Short task 1 → Repeat the zsh hosts text from "An explanation of" through "at that point.", substituting "typical" for "standard".
Short task 2 → According to the zsh hosts text, who wrote the explanation of the $hosts assignment?

Source extract →
____________
This will set the variable $hosts to an array containing
all the hosts in ~/.ssh/known_hosts and ~/.ssh/known_hosts2
that do not start with a digit.

hosts=(${${${${(f)"$(<$HOME/.ssh/known_hosts <$HOME/.ssh/known_hosts2)"}:#[0-9]*}%%\ *}%%,*})

This will set the variable $hosts to an array containing
all the hosts in ~/.ssh/known_hosts that do not start with
a digit.

hosts=(${${${${(f)"$(<$HOME/.ssh/known_hosts)"}:#[0-9]*}%%\ *}%%,*})

If you are using the new completion system, you can then place

zstyle ':completion:*:hosts' hosts $hosts

after compinit is autoloaded to use those anywhere hosts would be
completed, or

zstyle ':completion:*:complete:ssh:*:hosts' hosts $hosts

to use those hosts to complete only ssh.

An explanation of the $hosts assignment, written by Peter Stephenson,
follows.

$(<$HOME/.ssh/known_hosts)

is a standard substitution: it simply takes the file and sticks it onto the
command line at that point.

"$(<$HOME/.ssh/known_hosts)"
____________
Source material →
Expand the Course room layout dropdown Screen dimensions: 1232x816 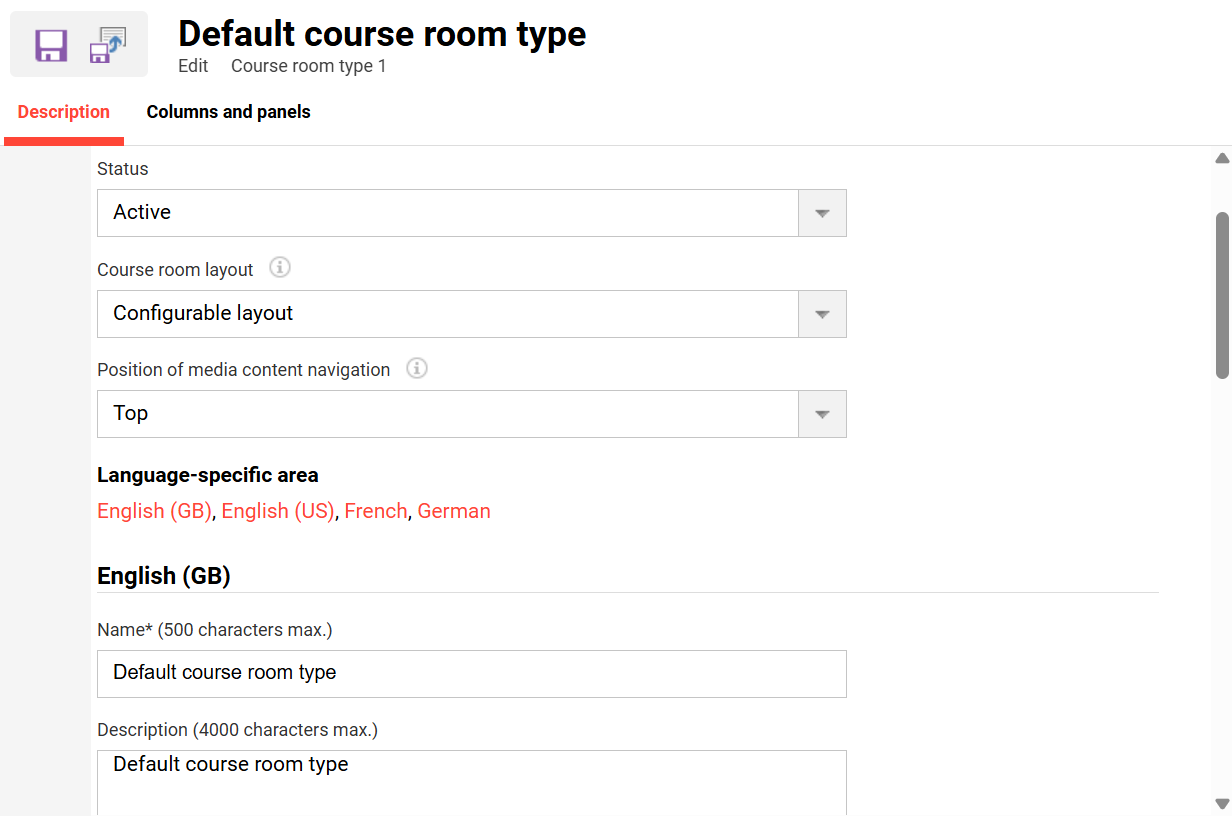[821, 314]
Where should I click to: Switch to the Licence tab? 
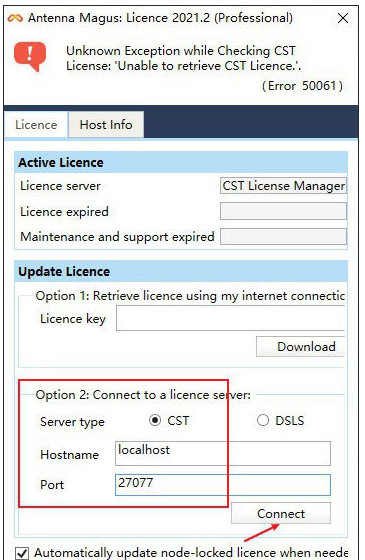coord(36,125)
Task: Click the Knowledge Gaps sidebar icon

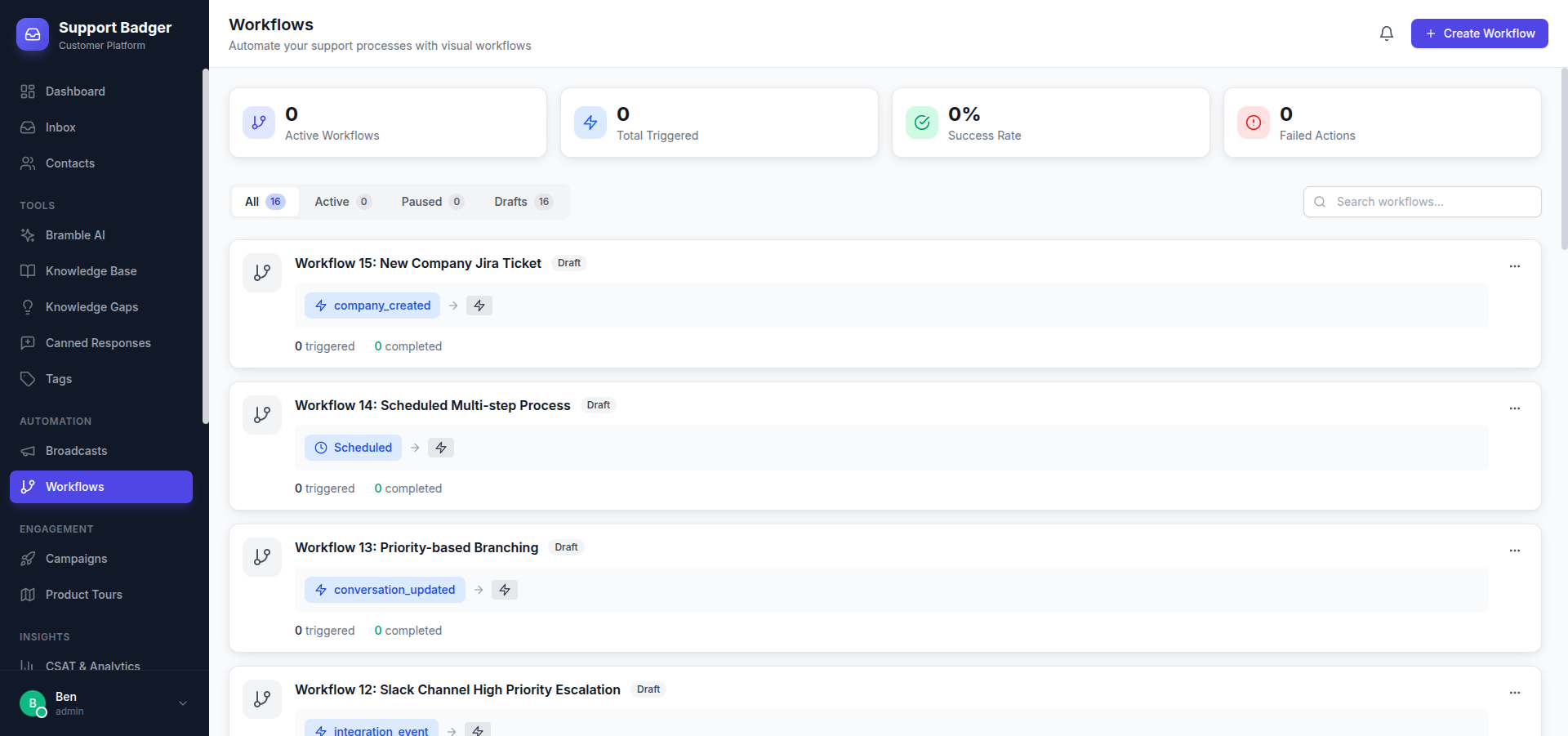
____________
Final answer 1 →
An explanation of the $hosts assignment, written by Peter Stephenson,
follows.

$(<$HOME/.ssh/known_hosts)

is a typical substitution: it simply takes the file and sticks it onto the
command line at that point.

Final answer 2 → Peter Stephenson